Benjamin McGuire wrote:Sethbag writes:I may just have to go back and re-read the apologetics on this one, but I find it pretty funny that William Clayton's journal is being doubted - it looks awfully like it's only being doubted because of the implications about Joseph's true prophethood. Elsewhere Clayton's journal entries even became scripture. William Clayton was his scribe, an eyewitness to a lot of things that went on, was let into the practice of polygamy by Joseph, ie: he was "inner circle".
Clayton's journal contains a number of incorrect elements. Most prominent among them is the non-existent skeleton. But we have the wrong county for the discovery and other issues. So, there are reasons in the text to be skeptical of the account.
What's more interesting is the late Fugate retelling of the event contains the simple sentence "There was no skeleton". The only published account of the Kinderhook plates that contains a skeleton (Pratt's account was not published then) was the History of the Church reworking of the Clayton journal entry.
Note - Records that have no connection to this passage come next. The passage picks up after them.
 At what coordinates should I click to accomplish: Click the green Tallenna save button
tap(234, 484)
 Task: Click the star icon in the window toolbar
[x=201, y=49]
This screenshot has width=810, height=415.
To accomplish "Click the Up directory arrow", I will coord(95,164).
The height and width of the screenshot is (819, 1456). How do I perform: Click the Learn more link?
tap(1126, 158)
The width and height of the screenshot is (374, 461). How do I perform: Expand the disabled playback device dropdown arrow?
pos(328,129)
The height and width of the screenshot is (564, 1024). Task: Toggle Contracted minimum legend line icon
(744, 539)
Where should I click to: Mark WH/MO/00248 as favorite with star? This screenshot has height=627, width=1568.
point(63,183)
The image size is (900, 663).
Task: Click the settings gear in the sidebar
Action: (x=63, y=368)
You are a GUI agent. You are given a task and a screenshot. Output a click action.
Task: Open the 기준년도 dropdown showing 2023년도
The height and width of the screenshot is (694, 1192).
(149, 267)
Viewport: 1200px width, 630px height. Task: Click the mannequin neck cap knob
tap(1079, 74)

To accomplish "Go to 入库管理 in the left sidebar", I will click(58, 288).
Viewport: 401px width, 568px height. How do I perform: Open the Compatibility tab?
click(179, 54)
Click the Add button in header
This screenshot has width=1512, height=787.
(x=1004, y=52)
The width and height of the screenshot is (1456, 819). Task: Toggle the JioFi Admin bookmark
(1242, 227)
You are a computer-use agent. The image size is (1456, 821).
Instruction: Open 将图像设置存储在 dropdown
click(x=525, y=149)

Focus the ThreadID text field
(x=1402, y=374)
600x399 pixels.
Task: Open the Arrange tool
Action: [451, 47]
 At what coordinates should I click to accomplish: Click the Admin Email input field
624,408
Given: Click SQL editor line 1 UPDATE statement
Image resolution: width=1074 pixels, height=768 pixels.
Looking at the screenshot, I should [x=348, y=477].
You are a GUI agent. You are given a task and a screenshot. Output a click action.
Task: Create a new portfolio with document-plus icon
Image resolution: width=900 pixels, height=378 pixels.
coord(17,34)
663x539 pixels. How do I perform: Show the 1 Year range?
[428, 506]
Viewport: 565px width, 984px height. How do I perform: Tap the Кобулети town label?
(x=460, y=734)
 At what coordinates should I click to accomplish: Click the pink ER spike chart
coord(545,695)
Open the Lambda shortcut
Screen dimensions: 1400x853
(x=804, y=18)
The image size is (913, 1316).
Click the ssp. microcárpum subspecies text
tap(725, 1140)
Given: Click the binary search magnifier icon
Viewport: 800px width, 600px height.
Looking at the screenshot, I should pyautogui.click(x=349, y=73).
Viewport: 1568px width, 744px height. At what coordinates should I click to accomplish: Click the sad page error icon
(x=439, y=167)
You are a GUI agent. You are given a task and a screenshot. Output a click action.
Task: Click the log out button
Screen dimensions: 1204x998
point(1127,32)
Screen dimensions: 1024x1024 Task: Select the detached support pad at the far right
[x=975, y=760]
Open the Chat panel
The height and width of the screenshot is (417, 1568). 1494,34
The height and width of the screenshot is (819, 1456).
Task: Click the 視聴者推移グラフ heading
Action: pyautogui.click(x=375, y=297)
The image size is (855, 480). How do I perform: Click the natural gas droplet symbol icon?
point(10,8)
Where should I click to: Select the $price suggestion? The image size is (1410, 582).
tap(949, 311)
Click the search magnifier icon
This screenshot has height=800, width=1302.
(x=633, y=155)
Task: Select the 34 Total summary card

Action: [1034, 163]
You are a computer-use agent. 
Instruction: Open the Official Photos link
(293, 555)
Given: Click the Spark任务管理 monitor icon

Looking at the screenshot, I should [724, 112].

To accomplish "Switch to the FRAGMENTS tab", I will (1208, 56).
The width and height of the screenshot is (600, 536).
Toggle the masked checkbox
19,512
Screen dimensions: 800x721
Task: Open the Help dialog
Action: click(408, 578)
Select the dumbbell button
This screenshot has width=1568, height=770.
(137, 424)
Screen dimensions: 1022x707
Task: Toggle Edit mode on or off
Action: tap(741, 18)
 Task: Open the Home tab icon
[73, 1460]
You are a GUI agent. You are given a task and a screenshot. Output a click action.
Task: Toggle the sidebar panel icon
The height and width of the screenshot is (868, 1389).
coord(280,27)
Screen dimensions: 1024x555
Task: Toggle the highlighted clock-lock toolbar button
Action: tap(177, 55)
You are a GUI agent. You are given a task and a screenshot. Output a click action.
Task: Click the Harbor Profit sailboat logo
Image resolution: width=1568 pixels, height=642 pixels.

Fugate is responding specifically to Clayton's journal entry and not to some other account.
Given this, and the fact that (from Pratt's account which contradicts and supports in a way Clayton's account) there seem to have been other versions floating around, I think there is more than reasonable support to suggest that Clayton is recording heresay.
Furthermore, this is all of it. We don't get any more journal entries. No continuing details. This is a flash in the pan and its gone.
Scribes, who have direct access to the person for whom they are scribing, typically do not rely on hearsay. The part about the skeleton was probably Smith doing what he did best, i.e., bull****ting his moronic followers.